You know what's great about the way I practice chiropractic?

It doesn't interfere with any other treatment or therapy you're receiving. In fact, good chiropractic care will only help and enhance the results of other therapeutic interventions by freeing up obstruction in the nerve system.

It doesn't duplicate nor encroach upon other professions already being practiced by better trained personnel. (physical therapy, nutrition, exercise/stretching, massage, medicine, etc.)

It never puts people in danger by potentially delaying medical care. (This is the #1 lawsuit brought against chiropractors... mistaken diagnosis and delay of necessary medical intervention) I don't practice medicine, nor advocate that chiropractors play the role of "family doctor." People should see a medical doctor when they need to, and get their spine checked regularly because their body will work better without subluxations than with them.

Never, ever take medical advice from a chiropractor.

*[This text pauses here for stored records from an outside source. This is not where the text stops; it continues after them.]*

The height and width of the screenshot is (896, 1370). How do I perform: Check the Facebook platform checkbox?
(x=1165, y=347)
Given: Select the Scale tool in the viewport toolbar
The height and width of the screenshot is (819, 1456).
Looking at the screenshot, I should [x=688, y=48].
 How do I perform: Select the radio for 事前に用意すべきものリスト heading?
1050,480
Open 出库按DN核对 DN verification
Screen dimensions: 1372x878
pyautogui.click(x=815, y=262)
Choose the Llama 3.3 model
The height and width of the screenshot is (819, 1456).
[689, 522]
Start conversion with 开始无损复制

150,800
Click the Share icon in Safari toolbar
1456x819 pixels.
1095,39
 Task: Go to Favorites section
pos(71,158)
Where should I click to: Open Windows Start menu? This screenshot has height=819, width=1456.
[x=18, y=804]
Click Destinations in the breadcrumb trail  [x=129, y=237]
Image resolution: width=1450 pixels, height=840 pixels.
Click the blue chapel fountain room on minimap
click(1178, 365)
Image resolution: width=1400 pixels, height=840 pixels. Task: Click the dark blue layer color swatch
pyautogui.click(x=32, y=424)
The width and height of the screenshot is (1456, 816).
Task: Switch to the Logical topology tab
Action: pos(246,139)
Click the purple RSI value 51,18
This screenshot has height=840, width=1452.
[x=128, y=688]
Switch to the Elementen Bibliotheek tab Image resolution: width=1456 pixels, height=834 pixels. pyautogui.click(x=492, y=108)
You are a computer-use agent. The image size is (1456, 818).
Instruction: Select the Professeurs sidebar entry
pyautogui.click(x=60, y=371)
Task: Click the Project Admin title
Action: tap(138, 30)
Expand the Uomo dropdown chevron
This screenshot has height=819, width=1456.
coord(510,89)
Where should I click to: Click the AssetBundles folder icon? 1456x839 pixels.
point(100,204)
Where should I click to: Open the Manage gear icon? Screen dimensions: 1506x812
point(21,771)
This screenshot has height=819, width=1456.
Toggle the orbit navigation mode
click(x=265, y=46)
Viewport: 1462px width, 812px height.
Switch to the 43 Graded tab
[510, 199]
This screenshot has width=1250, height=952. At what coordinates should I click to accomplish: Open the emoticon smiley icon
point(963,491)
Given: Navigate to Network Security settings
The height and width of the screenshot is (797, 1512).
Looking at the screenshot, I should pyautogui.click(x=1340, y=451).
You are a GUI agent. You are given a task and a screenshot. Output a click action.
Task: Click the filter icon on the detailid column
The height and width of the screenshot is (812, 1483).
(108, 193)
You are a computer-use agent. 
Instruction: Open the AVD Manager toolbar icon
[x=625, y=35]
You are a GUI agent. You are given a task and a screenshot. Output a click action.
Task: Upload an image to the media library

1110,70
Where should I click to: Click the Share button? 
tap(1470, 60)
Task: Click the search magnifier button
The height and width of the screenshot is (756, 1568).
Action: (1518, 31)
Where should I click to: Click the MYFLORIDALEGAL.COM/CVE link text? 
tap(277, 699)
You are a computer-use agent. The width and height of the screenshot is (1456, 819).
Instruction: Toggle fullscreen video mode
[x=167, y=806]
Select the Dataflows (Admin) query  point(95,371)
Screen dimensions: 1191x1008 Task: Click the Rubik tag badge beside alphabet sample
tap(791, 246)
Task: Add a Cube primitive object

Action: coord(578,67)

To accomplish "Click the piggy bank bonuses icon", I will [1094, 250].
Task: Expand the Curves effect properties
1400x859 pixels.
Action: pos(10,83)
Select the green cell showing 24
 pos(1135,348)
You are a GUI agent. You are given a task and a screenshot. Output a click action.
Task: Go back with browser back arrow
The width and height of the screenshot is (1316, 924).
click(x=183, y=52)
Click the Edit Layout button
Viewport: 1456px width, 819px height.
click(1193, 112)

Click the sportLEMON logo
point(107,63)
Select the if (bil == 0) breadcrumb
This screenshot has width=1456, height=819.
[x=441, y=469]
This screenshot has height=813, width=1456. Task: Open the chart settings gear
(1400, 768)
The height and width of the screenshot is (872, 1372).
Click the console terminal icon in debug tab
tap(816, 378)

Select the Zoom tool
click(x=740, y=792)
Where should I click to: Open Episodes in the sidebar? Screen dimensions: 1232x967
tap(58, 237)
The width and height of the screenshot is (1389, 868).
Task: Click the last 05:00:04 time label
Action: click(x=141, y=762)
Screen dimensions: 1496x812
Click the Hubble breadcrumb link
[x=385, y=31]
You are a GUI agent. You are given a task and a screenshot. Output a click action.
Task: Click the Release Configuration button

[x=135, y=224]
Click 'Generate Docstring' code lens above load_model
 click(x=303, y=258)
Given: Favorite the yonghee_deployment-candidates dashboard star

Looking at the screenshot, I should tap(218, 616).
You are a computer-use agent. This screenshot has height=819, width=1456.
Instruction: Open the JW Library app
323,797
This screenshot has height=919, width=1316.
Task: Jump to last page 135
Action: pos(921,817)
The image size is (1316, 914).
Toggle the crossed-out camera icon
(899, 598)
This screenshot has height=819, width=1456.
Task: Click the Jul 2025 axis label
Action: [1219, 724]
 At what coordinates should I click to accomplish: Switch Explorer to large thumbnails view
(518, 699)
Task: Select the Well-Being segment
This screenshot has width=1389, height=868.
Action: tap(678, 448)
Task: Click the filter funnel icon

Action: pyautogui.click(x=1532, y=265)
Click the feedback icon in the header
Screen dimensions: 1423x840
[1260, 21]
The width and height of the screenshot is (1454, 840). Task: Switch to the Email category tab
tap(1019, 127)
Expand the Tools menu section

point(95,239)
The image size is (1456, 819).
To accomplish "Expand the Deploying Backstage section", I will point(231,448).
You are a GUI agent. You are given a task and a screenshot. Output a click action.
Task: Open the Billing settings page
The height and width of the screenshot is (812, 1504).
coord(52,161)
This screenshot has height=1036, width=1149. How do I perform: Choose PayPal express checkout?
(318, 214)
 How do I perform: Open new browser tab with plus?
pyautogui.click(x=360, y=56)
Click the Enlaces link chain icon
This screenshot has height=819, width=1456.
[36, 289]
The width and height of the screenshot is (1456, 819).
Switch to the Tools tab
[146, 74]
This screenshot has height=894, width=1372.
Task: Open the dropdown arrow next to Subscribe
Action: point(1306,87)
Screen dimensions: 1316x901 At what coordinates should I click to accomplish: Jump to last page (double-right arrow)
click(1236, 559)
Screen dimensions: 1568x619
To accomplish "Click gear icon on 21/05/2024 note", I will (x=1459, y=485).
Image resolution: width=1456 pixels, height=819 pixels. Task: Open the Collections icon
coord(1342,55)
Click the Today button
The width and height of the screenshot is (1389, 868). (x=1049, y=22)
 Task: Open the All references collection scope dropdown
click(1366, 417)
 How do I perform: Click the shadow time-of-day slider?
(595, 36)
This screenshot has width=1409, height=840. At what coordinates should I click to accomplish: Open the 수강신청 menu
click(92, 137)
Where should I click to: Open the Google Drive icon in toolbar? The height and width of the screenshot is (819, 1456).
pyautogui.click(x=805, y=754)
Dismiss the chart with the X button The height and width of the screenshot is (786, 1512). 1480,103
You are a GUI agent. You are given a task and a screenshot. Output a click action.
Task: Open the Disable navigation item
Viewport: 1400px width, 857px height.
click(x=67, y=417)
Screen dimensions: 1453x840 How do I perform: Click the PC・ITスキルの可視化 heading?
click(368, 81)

And never, ever take chiropractic advice from a medical doctor. (or any other healthcare professional) They are both equally dangerous to your health, and equally unprofessional.


That's all for now. I don't write this to preach from my soapbox... I'm writing it to clear up the rampant misinformation and confusion some of you folks may have. (Unfortunately, it seems that much of this misinformation is coming from other chiropractors with a very distorted and dangerously erratic understanding of human physiology)
All that is just a long way of saying that you do what I wrote above: limit your practice to things that won't hurt anyone. there's no question that certain types of manipulation can provide relief for back pain or other problems, but those treatments are available from massage therapists and/or physical therapist as well. The claims and techniques that are exclusive to chiropractic are not based on science.
While there may be good and bad practioners in every field, it is only in chiropractic that the "good practioner" is good precisely because he avoids many of the claims and techniques that define his profession.
That sounds like quakery to me, but I'm glad you're making a good living without harming anyone.

BK
post #29 of 46
Quote:
Originally Posted by dp View Post
My opinion (as a physician) is that chiropracters can sometimes be very helpful--- BUT the problem is the theory behind their practice is complete quackery and pseudoscience... Treatment may perhaps involve manipulative or physical therapy, but you should do it because there is a rational scientific reason to do so. Remember, if all you have is a hammer, everything looks like a nail- if you go to a chiropracter they are certain to recommend chiropractic manipulation for your "spinal misalignment"!
+1
BK
post #30 of 46
Baja, do you also write? I just happened to come across this on one of the writng job boards.